Factors have two key attributes: their class(), “factor”, which controls their behaviour; and their levels(), the set of allowed values.
Factors represent categorical data, can be ordered or not can be seen an integer vector where each int has a label used to store tabular data.
Check www.stat.berkeley.edu/classes/s133/factors.html for more information
f1 <- factor(c("yes", "no", "yes", "yes"))
f1
## [1] yes no yes yes
## Levels: no yes
# make a contingency table, ie, displays the frequency distribution of the
# variables
table(f1)
## f1
## no yes
## 1 3
f1a <- factor(c("yes", "no", "yes", "yes"), levels = c("yes", "no")) # redefine the order of the levels
f1a
## [1] yes no yes yes
## Levels: yes no
levels(f1)
## [1] "no" "yes"
# Egs of use
set.seed(143) # deterministic random generation
lets = factor(sample(letters, size = 15, replace = T))
lets
## [1] y a t k b y p p p k l e y h w
## Levels: a b e h k l p t w y
levels(lets)
## [1] "a" "b" "e" "h" "k" "l" "p" "t" "w" "y"
table(lets[1:10])
##
## a b e h k l p t w y
## 1 1 0 0 2 0 3 1 0 2
# A strange eg: each value of the factor is translated into i, where i is
# its i-th level.
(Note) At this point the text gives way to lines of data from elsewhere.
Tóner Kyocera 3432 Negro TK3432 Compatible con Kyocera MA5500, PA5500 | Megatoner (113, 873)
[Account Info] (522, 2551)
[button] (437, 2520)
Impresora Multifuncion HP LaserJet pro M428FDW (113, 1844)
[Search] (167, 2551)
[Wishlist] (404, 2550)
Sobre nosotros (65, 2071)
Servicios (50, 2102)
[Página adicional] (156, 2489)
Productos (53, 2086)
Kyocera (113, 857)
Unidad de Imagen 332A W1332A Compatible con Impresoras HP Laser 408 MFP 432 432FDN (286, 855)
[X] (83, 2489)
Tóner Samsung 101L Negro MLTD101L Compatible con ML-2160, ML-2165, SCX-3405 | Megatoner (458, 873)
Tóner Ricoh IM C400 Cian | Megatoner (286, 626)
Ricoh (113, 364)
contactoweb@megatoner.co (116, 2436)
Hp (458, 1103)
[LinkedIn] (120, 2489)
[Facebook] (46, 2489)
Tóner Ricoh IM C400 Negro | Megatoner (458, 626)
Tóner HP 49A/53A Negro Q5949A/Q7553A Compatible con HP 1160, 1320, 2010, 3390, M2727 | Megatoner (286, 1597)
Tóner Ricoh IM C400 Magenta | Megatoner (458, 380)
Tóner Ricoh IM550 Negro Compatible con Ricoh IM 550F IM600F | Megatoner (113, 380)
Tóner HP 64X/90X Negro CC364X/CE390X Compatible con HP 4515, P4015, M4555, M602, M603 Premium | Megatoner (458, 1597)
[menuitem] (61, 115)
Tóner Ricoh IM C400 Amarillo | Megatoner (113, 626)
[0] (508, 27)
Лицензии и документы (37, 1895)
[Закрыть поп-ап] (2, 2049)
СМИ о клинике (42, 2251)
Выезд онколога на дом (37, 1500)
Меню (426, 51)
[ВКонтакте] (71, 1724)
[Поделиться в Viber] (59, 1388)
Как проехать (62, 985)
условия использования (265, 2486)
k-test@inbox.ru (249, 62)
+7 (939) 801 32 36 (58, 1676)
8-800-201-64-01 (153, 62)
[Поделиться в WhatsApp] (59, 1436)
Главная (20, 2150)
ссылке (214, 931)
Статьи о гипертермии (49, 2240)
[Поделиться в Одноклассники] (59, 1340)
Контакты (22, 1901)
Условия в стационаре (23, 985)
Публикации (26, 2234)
Since 'p' is a vector of one position, only where 'lets'
# as values 'a' (which are elements of the 1st level) does the result is
# not NA
"p"[lets]
## [1] NA "p" NA NA NA NA NA NA NA NA NA NA NA NA NA
levels(lets)[lets] # left as an eg :-)
## [1] "y" "a" "t" "k" "b" "y" "p" "p" "p" "k" "l" "e" "y" "h" "w"
While factors look (and often behave) like character vectors, they are actually integers under the hood and you need to be careful when treating them like strings. Some string methods (like gsub() and grepl()) will coerce factors to strings, while others (like nchar()) will throw an error, and still others (like c()) will use the underlying integer IDs. For this reason, it's usually best to explicitly convert factors to strings when modifying their levels.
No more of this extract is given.